■ **YOUR TASK**
Rewrite the records from the start through the line that contains "(x=187, y=262)", replacing "icon" with "button" and leaving everything else unchanged.

■ **INFORMATION SHOWN**
□ □ □ □ □ □ □

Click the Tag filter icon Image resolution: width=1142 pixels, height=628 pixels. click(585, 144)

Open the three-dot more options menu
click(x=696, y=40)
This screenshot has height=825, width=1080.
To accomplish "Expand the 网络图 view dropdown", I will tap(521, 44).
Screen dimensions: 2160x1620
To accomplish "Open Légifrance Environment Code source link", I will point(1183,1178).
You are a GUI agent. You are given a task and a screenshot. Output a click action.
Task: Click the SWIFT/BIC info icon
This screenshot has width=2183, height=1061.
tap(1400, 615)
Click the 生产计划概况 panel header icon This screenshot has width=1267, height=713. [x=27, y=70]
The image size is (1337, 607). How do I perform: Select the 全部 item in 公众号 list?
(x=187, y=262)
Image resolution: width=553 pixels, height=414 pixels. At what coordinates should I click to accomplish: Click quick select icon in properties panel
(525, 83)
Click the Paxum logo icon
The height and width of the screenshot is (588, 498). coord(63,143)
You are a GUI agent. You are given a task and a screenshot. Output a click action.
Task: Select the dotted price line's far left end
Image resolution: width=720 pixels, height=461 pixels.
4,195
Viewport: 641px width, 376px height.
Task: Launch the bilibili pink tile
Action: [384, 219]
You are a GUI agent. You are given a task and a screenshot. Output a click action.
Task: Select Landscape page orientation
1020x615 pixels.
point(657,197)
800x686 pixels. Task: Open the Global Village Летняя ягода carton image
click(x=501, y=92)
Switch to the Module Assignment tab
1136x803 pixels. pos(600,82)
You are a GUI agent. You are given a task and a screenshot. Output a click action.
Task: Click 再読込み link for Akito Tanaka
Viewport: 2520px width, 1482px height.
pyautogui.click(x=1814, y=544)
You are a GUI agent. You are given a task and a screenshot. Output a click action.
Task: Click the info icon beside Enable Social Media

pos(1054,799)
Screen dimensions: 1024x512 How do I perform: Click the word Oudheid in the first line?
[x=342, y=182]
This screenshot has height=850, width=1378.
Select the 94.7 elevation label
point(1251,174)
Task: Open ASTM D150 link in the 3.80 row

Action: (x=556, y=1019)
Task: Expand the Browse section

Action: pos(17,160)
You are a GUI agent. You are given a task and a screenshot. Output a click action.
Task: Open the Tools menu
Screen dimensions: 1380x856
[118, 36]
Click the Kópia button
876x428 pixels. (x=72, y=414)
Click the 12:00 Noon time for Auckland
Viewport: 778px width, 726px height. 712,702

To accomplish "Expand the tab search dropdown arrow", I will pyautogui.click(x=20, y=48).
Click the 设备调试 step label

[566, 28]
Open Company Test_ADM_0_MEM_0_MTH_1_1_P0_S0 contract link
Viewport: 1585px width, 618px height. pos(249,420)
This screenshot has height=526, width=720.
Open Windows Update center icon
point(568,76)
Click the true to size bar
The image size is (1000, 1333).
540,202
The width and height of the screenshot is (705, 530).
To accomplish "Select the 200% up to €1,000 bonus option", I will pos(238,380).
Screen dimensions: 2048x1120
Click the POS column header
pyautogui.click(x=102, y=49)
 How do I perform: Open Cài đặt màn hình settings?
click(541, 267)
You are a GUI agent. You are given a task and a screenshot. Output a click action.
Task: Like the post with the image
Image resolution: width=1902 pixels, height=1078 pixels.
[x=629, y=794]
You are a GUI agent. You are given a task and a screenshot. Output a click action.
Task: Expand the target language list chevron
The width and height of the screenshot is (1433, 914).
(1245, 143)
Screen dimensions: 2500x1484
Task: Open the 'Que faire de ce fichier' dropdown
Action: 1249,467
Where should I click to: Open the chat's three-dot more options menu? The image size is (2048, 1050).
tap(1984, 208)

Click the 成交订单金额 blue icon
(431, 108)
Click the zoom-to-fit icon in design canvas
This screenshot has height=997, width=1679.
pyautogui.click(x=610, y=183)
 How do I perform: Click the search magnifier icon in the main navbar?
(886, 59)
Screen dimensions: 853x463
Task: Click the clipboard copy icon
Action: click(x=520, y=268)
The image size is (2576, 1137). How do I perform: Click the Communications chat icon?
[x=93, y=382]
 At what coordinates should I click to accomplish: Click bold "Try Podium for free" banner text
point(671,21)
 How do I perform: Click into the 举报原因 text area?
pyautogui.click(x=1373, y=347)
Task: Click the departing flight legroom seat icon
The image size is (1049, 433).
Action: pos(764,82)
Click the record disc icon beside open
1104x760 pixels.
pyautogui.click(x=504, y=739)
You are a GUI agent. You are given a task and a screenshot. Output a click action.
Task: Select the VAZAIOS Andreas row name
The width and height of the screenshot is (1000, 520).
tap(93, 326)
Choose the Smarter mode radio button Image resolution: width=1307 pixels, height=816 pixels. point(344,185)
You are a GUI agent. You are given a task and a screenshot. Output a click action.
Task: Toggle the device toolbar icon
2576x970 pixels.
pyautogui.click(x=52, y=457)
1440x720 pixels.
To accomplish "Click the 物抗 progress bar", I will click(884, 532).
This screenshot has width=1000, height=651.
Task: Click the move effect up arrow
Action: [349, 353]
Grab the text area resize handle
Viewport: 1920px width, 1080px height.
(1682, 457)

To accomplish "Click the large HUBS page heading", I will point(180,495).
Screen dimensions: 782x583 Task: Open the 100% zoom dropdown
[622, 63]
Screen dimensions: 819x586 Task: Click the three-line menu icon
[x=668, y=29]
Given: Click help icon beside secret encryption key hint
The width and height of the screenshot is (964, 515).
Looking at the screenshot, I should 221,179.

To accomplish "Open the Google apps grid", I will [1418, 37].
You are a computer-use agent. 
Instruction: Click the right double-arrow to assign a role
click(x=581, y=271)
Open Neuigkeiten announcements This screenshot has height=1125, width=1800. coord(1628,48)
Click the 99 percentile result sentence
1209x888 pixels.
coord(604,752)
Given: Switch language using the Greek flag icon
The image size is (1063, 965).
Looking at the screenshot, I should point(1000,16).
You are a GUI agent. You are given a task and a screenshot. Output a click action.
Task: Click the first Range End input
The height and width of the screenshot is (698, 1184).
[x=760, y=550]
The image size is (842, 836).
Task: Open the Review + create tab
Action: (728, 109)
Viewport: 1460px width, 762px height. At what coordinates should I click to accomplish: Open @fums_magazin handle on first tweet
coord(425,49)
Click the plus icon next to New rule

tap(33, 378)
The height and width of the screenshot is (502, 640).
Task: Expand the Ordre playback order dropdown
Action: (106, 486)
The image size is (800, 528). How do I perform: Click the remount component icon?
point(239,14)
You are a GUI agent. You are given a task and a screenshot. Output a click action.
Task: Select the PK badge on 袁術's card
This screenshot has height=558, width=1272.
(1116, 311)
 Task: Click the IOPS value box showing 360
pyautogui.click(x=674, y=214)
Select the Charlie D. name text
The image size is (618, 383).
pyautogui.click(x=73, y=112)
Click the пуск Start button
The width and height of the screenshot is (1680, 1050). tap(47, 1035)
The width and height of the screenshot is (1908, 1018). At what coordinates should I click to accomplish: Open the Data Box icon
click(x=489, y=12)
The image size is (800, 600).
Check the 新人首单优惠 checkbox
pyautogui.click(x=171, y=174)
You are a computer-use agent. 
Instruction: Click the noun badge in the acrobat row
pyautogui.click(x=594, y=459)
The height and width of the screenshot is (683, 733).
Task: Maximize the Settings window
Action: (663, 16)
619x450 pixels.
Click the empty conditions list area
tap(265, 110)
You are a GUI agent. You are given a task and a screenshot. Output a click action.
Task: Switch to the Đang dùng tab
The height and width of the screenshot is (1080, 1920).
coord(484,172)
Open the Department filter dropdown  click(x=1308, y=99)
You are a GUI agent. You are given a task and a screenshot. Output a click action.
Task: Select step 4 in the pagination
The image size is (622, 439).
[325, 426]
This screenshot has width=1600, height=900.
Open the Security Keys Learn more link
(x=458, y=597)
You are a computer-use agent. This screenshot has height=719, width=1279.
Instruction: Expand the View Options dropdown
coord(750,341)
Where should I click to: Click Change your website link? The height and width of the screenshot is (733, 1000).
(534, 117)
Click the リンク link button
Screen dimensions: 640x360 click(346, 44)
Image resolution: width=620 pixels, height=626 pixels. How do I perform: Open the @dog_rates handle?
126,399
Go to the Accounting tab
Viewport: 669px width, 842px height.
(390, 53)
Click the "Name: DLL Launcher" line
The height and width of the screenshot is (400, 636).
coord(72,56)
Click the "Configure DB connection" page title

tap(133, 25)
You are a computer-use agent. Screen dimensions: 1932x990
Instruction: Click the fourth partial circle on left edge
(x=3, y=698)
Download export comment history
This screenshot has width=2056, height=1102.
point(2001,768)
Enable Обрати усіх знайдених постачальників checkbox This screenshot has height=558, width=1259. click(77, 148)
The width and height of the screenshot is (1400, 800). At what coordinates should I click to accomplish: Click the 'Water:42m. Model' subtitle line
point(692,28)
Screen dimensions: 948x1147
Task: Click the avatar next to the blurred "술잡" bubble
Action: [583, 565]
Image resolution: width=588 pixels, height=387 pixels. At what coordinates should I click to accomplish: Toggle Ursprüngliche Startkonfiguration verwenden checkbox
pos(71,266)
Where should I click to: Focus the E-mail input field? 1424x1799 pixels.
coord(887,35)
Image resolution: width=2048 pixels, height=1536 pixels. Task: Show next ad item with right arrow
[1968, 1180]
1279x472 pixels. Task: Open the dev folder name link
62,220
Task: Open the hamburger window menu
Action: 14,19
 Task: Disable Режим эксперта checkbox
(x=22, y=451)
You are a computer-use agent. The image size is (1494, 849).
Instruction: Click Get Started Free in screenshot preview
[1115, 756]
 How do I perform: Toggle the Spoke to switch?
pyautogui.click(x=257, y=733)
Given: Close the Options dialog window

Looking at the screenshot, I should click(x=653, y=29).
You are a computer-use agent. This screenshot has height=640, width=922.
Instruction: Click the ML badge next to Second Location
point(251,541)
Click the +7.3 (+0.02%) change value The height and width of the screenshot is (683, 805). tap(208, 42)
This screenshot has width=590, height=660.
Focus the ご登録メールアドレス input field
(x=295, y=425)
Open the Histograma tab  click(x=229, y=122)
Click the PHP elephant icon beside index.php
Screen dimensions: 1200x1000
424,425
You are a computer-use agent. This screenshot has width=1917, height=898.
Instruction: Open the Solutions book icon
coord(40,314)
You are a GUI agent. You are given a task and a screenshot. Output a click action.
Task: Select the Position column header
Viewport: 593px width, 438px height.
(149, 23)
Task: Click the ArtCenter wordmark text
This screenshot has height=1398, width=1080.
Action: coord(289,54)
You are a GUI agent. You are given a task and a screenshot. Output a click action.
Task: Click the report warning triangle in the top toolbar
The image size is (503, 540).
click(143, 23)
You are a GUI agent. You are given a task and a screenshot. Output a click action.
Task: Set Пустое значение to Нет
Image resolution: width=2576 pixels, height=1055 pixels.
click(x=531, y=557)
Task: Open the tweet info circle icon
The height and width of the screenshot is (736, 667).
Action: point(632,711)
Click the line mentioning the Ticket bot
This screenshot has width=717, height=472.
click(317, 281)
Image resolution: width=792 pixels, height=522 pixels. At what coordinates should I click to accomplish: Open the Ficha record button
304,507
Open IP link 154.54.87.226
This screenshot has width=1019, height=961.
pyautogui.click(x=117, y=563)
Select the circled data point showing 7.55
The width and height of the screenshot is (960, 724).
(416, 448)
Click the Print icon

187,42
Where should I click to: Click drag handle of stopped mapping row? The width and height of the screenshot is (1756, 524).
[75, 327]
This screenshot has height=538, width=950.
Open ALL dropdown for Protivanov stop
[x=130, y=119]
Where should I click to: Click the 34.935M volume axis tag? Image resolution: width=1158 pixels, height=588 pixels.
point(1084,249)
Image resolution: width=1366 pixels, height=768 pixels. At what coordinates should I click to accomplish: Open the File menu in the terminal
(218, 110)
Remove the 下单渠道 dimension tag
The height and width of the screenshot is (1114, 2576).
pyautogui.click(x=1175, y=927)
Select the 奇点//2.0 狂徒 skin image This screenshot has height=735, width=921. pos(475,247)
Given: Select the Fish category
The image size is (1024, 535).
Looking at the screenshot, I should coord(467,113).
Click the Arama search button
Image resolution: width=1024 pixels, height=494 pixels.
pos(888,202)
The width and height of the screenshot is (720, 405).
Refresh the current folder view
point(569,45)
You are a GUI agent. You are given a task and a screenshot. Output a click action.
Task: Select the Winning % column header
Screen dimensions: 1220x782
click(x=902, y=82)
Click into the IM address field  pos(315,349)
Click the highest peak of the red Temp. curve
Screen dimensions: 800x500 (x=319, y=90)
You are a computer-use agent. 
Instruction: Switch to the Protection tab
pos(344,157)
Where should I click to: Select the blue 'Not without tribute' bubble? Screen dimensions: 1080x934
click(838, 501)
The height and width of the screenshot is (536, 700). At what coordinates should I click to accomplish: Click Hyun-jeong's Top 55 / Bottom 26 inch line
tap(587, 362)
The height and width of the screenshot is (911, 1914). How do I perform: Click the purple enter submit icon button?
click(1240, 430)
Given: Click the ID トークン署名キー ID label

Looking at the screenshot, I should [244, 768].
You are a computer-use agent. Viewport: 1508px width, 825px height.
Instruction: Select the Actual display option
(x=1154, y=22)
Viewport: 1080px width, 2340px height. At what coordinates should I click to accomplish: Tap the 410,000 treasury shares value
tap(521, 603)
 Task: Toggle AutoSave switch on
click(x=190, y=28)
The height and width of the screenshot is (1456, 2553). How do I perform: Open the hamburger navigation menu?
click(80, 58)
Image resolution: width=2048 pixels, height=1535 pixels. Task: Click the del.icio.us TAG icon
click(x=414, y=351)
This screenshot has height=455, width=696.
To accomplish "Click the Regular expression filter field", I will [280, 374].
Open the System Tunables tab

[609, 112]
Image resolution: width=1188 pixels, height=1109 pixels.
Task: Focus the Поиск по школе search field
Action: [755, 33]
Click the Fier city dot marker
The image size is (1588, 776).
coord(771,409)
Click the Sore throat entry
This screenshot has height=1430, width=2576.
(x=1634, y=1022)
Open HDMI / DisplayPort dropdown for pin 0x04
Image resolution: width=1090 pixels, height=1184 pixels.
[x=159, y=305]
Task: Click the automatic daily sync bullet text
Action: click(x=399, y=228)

□ □ □ □ □ □ □

■ **EXPECTED ANSWER**
Click the Tag filter button Image resolution: width=1142 pixels, height=628 pixels. click(585, 144)

Open the three-dot more options menu
click(x=696, y=40)
This screenshot has height=825, width=1080.
To accomplish "Expand the 网络图 view dropdown", I will tap(521, 44).
Screen dimensions: 2160x1620
To accomplish "Open Légifrance Environment Code source link", I will point(1183,1178).
You are a GUI agent. You are given a task and a screenshot. Output a click action.
Task: Click the SWIFT/BIC info button
This screenshot has width=2183, height=1061.
tap(1400, 615)
Click the 生产计划概况 panel header button This screenshot has width=1267, height=713. [x=27, y=70]
The image size is (1337, 607). How do I perform: Select the 全部 item in 公众号 list?
(x=187, y=262)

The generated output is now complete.